#### [STATED PROBLEM]
Lay out the rows as a Markdown table with the columns "No." and "Entry", starting at the line with "Task: Click total 800,00 in the Сливи row" and continuing through the end of the rows, both ends included. Number each line in order, and omit blank lines.

#### [ENTRIES SHOWN]
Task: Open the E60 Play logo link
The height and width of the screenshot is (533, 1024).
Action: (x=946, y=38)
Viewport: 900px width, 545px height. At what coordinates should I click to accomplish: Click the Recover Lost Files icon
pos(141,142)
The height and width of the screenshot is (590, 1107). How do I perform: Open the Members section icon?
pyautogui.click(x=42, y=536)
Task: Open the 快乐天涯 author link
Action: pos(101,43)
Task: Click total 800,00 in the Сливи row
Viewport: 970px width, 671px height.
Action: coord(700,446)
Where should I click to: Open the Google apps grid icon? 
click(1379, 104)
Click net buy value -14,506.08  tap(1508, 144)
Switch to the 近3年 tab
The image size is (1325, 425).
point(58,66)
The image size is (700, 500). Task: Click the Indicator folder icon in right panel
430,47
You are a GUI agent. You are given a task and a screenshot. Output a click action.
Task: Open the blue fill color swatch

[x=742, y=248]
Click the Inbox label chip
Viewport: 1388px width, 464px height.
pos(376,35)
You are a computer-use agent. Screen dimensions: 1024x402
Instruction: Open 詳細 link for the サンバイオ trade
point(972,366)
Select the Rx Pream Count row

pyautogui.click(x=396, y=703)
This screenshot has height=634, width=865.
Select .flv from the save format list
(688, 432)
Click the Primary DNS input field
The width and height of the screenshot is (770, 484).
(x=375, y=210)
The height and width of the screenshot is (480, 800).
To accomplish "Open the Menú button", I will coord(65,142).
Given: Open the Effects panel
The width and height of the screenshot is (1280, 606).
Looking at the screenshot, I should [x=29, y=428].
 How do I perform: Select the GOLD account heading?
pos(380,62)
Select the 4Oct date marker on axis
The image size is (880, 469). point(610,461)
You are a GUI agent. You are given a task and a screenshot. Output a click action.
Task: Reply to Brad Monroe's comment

#### [SOLUTION TO THE EXERCISE]
| No. | Entry |
|---|---|
| 1 | Task: Click total 800,00 in the Сливи row |
| 2 | Viewport: 970px width, 671px height. |
| 3 | Action: coord(700,446) |
| 4 | Where should I click to: Open the Google apps grid icon?  |
| 5 | click(1379, 104) |
| 6 | Click net buy value -14,506.08  tap(1508, 144) |
| 7 | Switch to the 近3年 tab |
| 8 | The image size is (1325, 425). |
| 9 | point(58,66) |
| 10 | The image size is (700, 500). Task: Click the Indicator folder icon in right panel |
| 11 | 430,47 |
| 12 | You are a GUI agent. You are given a task and a screenshot. Output a click action. |
| 13 | Task: Open the blue fill color swatch |
| 14 | [x=742, y=248] |
| 15 | Click the Inbox label chip |
| 16 | Viewport: 1388px width, 464px height. |
| 17 | pos(376,35) |
| 18 | You are a computer-use agent. Screen dimensions: 1024x402 |
| 19 | Instruction: Open 詳細 link for the サンバイオ trade |
| 20 | point(972,366) |
| 21 | Select the Rx Pream Count row |
| 22 | pyautogui.click(x=396, y=703) |
| 23 | This screenshot has height=634, width=865. |
| 24 | Select .flv from the save format list |
| 25 | (688, 432) |
| 26 | Click the Primary DNS input field |
| 27 | The width and height of the screenshot is (770, 484). |
| 28 | (x=375, y=210) |
| 29 | The height and width of the screenshot is (480, 800). |
| 30 | To accomplish "Open the Menú button", I will coord(65,142). |
| 31 | Given: Open the Effects panel |
| 32 | The width and height of the screenshot is (1280, 606). |
| 33 | Looking at the screenshot, I should [x=29, y=428]. |
| 34 |  How do I perform: Select the GOLD account heading? |
| 35 | pos(380,62) |
| 36 | Select the 4Oct date marker on axis |
| 37 | The image size is (880, 469). point(610,461) |
| 38 | You are a GUI agent. You are given a task and a screenshot. Output a click action. |
| 39 | Task: Reply to Brad Monroe's comment |